Sunday, September 02, 2012

Man of Cinema’s One Night Stand


Would Pierre Rissient have championed this film if someone else directed it?  The celebrated film critic, publicist, distributor, and exhibitor was already the special guest at this year’s San Francisco International Film Festival and the upcoming 2012 New York Film Festival will pay tribute to his curatorial eye with a special sidebar of films he programmed at the Cinema Mac Mahon.  On rare occasions, the “Man of Cinema” has stepped behind the camera, with mixed (if politely received) results.  At least one such foray can be reevaluated in light of his year of festival fêtes, since Rissient’s One Night Stand (a.k.a. Alibis) was relatively recently released on DVD by Pathfinder Entertainment.

Paul Rand is not a happy person.  After his ex-wife Sonya attempts suicide, he comes to Hong Kong out of a vague sense of obligation, but it is unclear what he expects to accomplish.  Although a translator by trade, French is Rand’s language not Chinese, so he will be dependent of members of the comatose Sonya’s circle during his visit.  This will include the career driven Sandy Lun, who thinks very little of him and Anya, who always carried a torch for the American during her time in the States.  The one thing not specifically on the agenda is getting to know his daughter Amanda, which is probably just as well for her.

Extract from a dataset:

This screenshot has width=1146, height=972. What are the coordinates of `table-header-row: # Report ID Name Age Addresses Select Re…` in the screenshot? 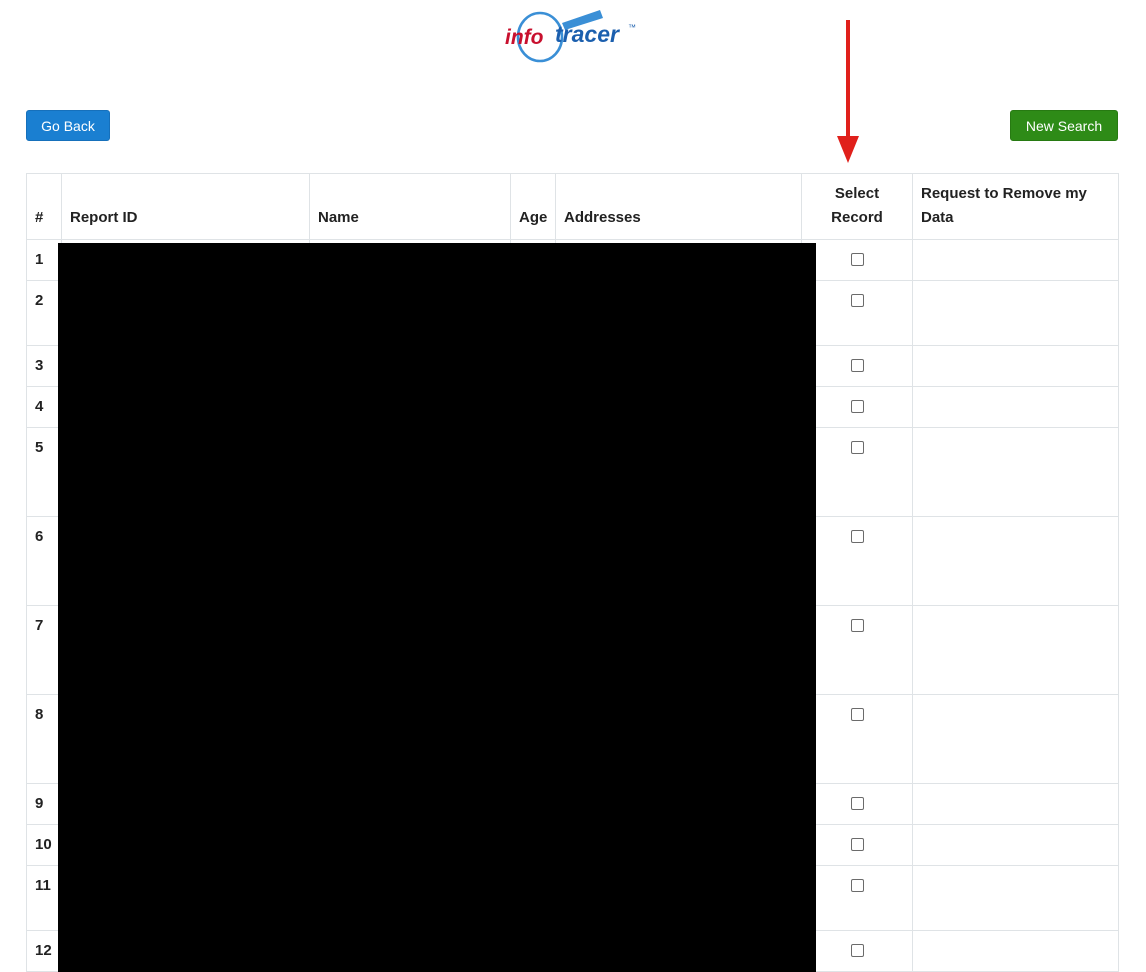 It's located at (572, 206).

Rand appears to have translated a bit too much Baudelaire.  He has an annoying habit of mixing lyric poetry quotations with highly vulgar comments.  The exoticism of HK is not lost on him, but he kicks off his visit by sexually humiliating a middle-aged French woman also staying in his hotel.  (One has to wonder just what French actress might have inspired this rather nasty scene.)  In fact, Rissient, or his co-writers Kenneth White and Alfred Eibel, exhibit an unhealthy fixation on non-traditional intercourse in several scenes.

Indeed, parallels with Bertolucci’s Last Tango in Paris (from five years earlier) can be seen throughout Stand.  Shrewdly though, Rissient never lets the Hong Kong backdrop go to waste in the less claustrophobic later film.  He also uses more compelling foils for Rand than the problematically submissive Maria Schneider opposite Brando.  None other than Betty Ting Pei, in whose apartment Bruce Lee breathed his last terrestrial breath, appears as Anya, a sexually confident and altogether modern woman.  However, Rand more or less meets his match in Ms. Lun, sensitively portrayed by Mei Fang.  In contrast, the accomplished Marie Däems (who co-starred with Yul Brynner in The Journey) really gets the shaft as the poorly treated “Collette the Countessa.”

In the lead, Richard Jordan might be no Brando as Rand, but that is not all bad.  While his character is rather erratic, Jordan holds onto his center (self-loathing) and guts it out.  Rounding out the men, Kenneth Tsang (billed as Tsang Kong) brings a welcome dose of roguish verve to the film as Arthur, Rand’s newfound friend with dubious ethics but plenty of connections.

Tonally, Stand is a rather odd film.  It feels like an art-cinema auteur remade a naughty Emmanuelle movie with all the sex scenes minimized, but with cruder dialogue.  While there are some memorable performances from the Hong Kong cast, it suggests the one-time assistant director on Breathless found his proper role in cinema outside the director’s chair. Still, just the combination of Rissient and Shaw Brothers alumnus Betty Ting Pei makes One Night Stand forever noteworthy.  For the curious, it is now available at all online retailers from Pathfinder Entertainment.